India today officially announced the four-day visit by Prachanda in what would be his first official trip to the country since assuming power in December last year.
For quite some years, both Nepal and Bangladesh are asking India to permit cross-border power trade using its transmission facility.
During her official visit to India in September last year, Bangladesh Prime Minister Sheikh Hasina had brought up with the Indian leadership the issue of importing power from Nepal and Bhutan via India, reports our New Delhi correspondent.
The matter also figured during Nepal Foreign Minister Narayan Prakash Saud's visit to Dhaka in the middle of this month when he had urged Bangladeshi companies to invest in his country's hydropower sector.
Addressing an event in Dhaka on May 13, Saud had said Nepal was encouraged by India's recent response in facilitating cross-border power cooperation.

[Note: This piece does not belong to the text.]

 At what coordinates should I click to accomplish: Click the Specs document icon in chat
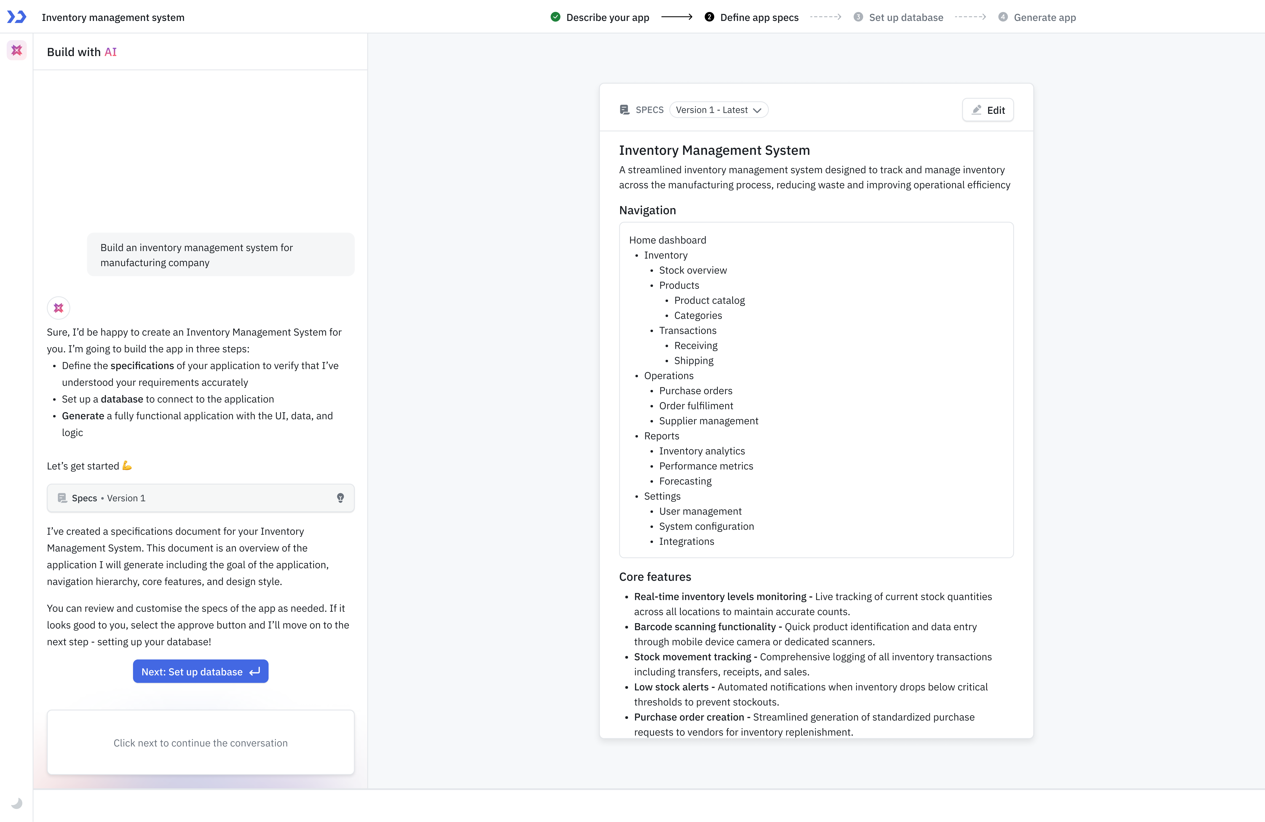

India and Nepal are closing in on an agreement, which may be finalised during the Nepal PM's visit, diplomatic sources said.
If finalised, the arrangement between India and Nepal on power trade with Bangladesh will be among a clutch of other bilateral agreements to be inked between New Delhi and Kathmandu during Prachanda's forthcoming visit.
The sources said the Nepal-Bangladesh power trade may make a small start which, however, would be a big step towards sub-regional cooperation in electricity sector, something both BIMSTEC and BBIN (Bangladesh, Bhutan, India, Nepal) are trying for several years.